Liver biopsies are collected to aid in diagnosis of liver disease and staging of fibrosis, but complications can include pain, bleeding, puncture of another organ, and rare events such as biliary peritonitis, sepsis and shock, bilious pleural effusion, pseudoaneurysm of intercostal artery, and fragmentation of the biopsy needle.
Nicole Boschuetz et al report the case of a 64-year-old woman who had 25 days of dull constant right upper quadrant abdominal pain that began 1 day after a percutaneous liver biopsy. She had previously undergone cholecystectomy and sphincterotomy for reported sphincter of Oddi dysfunction.
Her liver biopsy was performed for increased levels of liver enzymes, but she was not taking any known hepatotoxic agents. The biopsy showed mild chronic lobular hepatitis with stage 1 fibrosis.
A physical exam revealed only mild right upper quadrant and epigastric abdominal tenderness without rebound or guarding. Yet tests revealed worsening liver function.

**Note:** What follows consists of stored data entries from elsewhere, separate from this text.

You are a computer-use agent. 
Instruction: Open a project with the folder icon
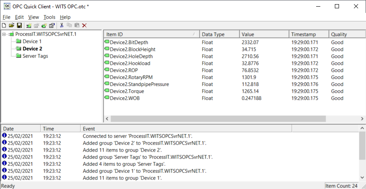(12, 25)
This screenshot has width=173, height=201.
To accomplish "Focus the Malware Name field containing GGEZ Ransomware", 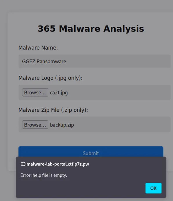I will tap(94, 61).
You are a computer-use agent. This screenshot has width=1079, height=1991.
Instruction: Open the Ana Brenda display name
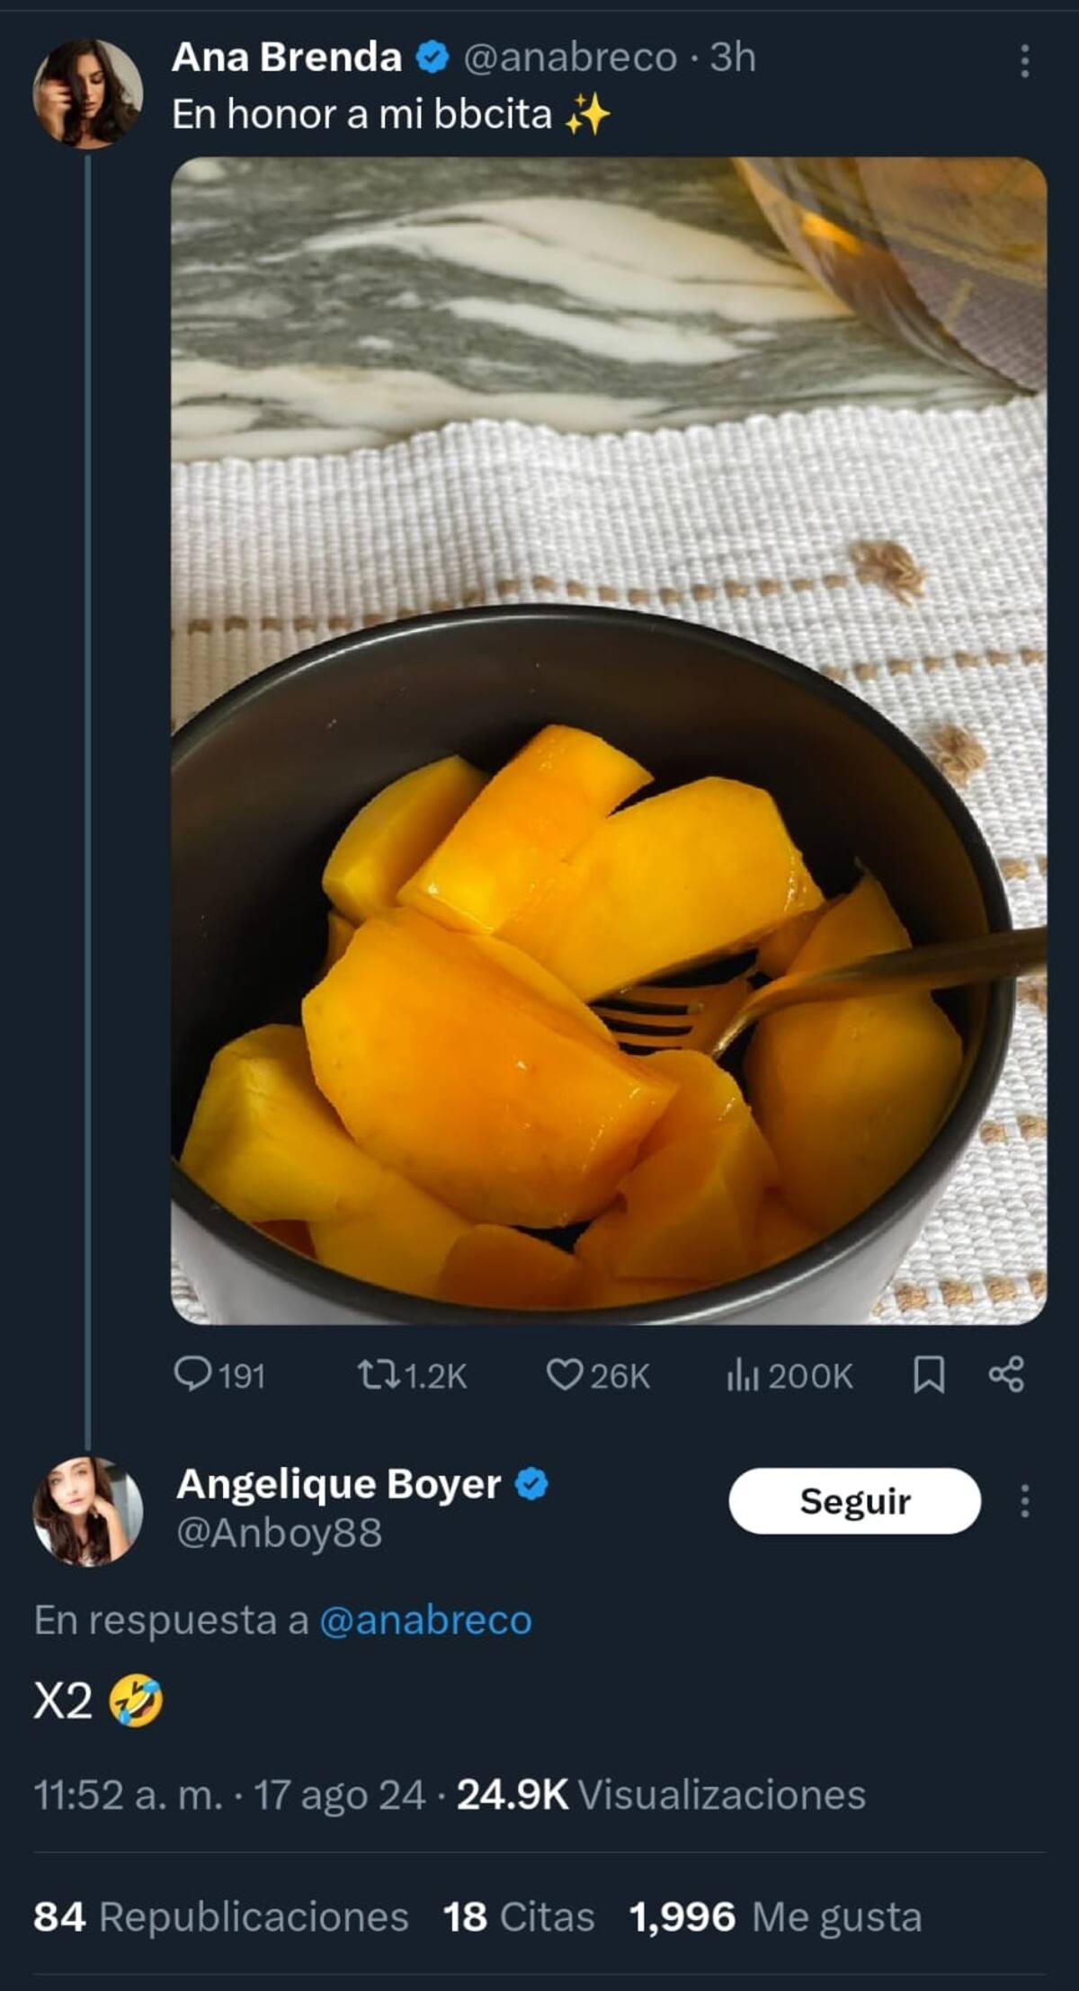click(286, 58)
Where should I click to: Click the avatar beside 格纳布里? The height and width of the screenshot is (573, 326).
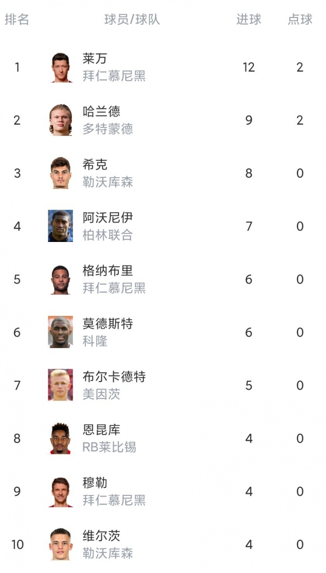60,279
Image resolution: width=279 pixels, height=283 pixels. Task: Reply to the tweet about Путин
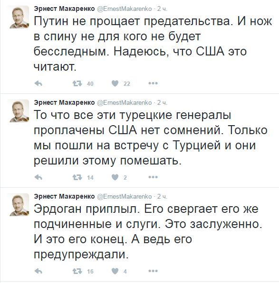pyautogui.click(x=38, y=83)
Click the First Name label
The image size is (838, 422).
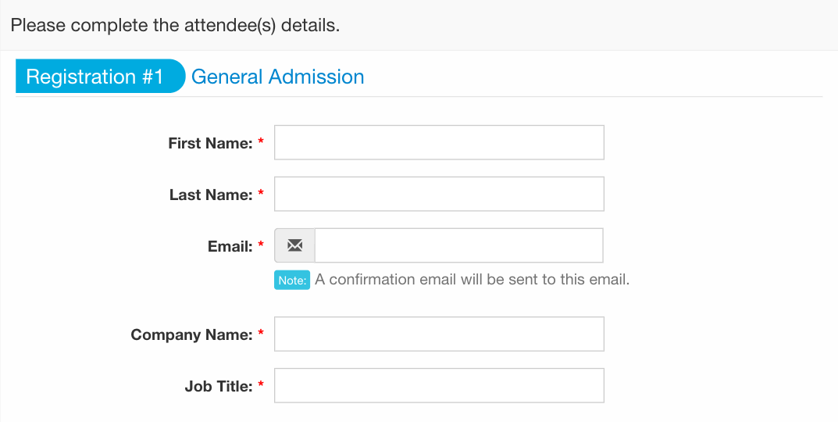click(x=210, y=143)
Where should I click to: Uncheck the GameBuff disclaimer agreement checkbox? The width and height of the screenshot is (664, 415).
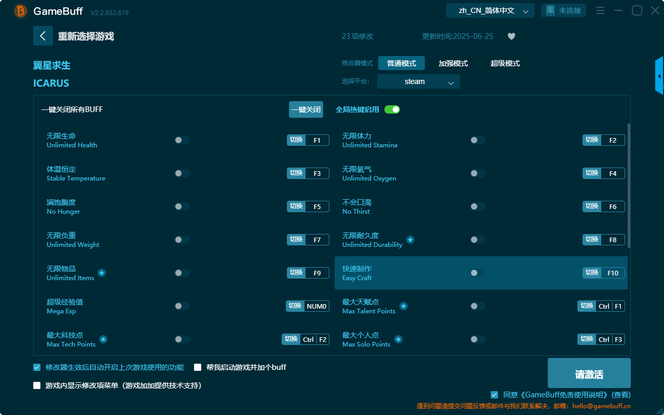[x=494, y=394]
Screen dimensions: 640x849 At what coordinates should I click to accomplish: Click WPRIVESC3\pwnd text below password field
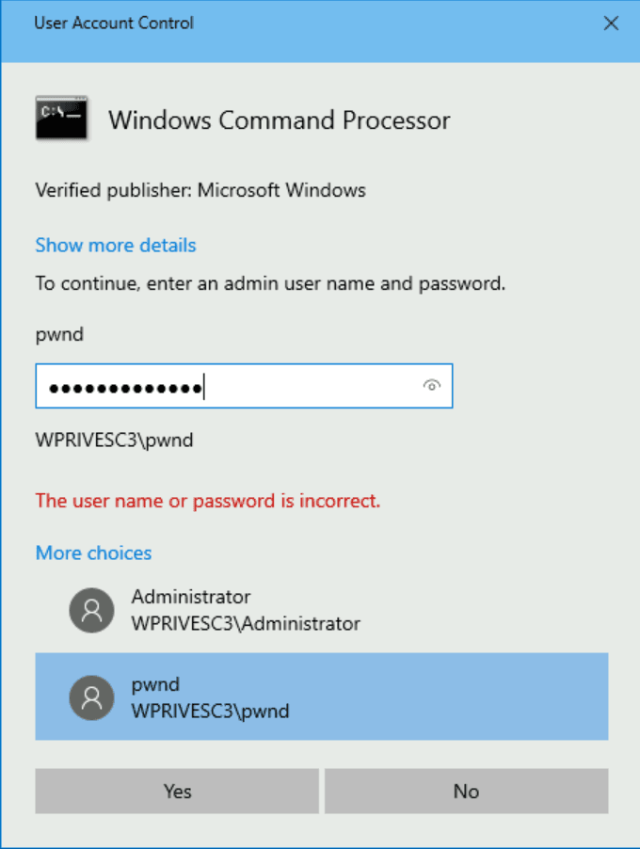point(114,440)
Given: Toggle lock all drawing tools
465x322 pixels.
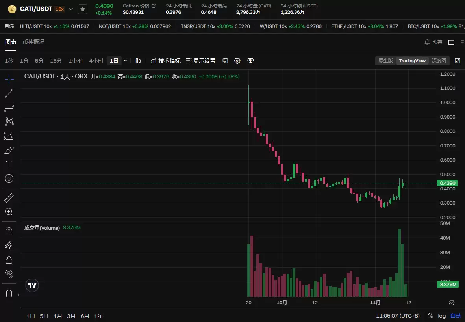Looking at the screenshot, I should click(x=9, y=260).
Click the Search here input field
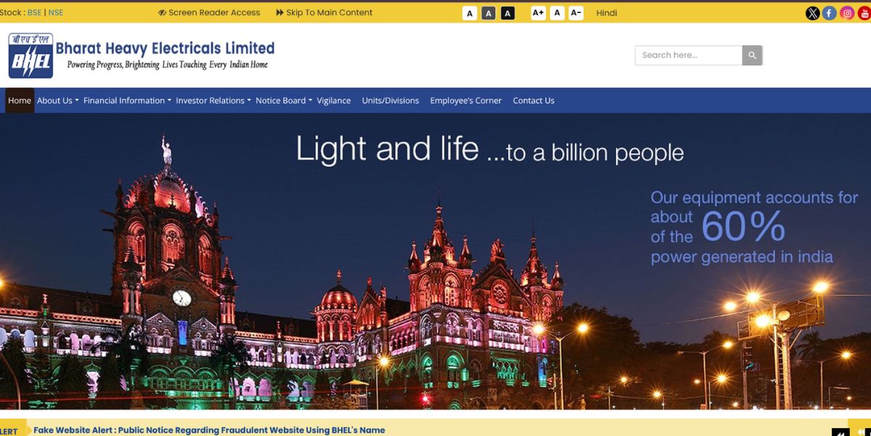The image size is (871, 436). [x=688, y=55]
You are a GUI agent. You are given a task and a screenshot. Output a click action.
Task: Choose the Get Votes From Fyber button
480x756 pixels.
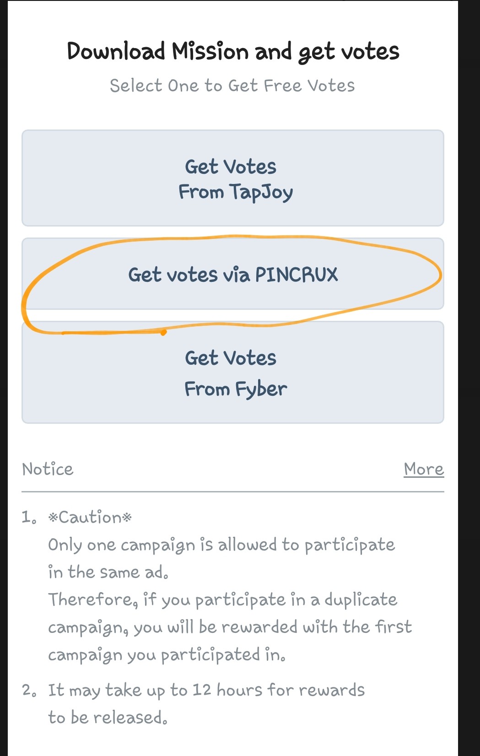pyautogui.click(x=233, y=373)
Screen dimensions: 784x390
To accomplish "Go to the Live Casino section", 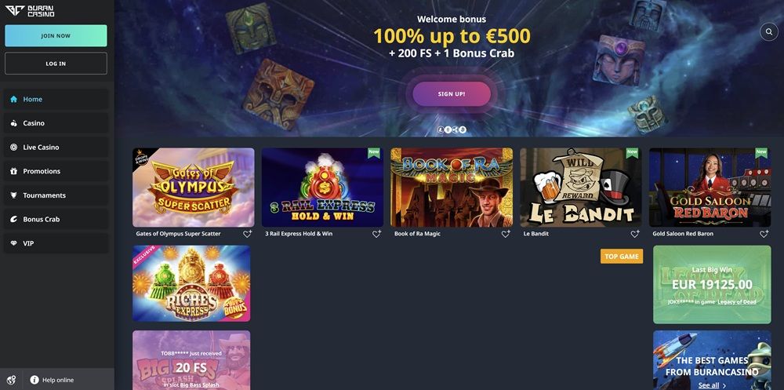I will pos(56,148).
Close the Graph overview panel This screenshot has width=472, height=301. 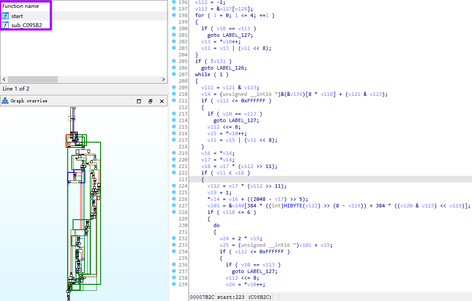[x=161, y=101]
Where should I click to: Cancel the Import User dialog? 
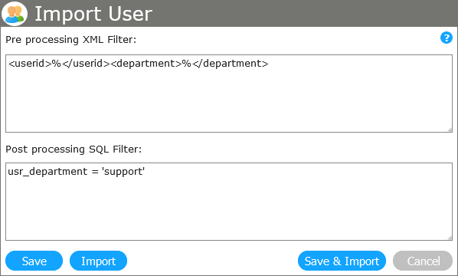click(x=423, y=261)
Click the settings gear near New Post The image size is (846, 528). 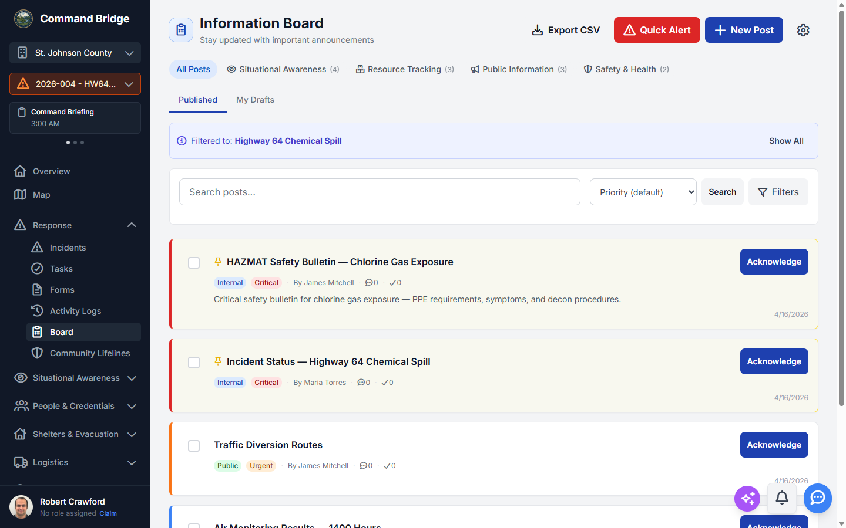click(x=803, y=30)
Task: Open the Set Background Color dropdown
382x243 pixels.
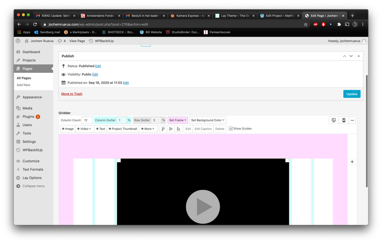Action: click(x=208, y=120)
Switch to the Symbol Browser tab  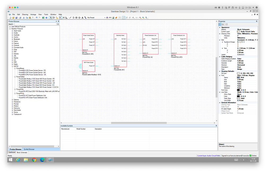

An ultrasound showed no evidence of free fluid or hepatic hematoma. However, computed tomography revealed a new thrombus in the posterior branch of the right portal vein with geographic hypoattenuation of liver segments 5, 6, and 7 (see arrow in Figure). Boschuetz et al suspected the likely cause of the thrombus was damage to a small branch of portal vein during biopsy, because of the location of the thrombus and timing after biopsy. The patient was managed conservatively, results from liver tests returned to baseline, and her pain resolved.
Boschuetz et al explain that although mortality from complications of liver biopsy is below 0.4%, they can lead to additional tests, procedures, and hospitalizations. Most complications are noted within 24 hours of procedure. Because of the frequency of percutaneous liver biopsies, it is important to be aware of serious complications that might require specific tests.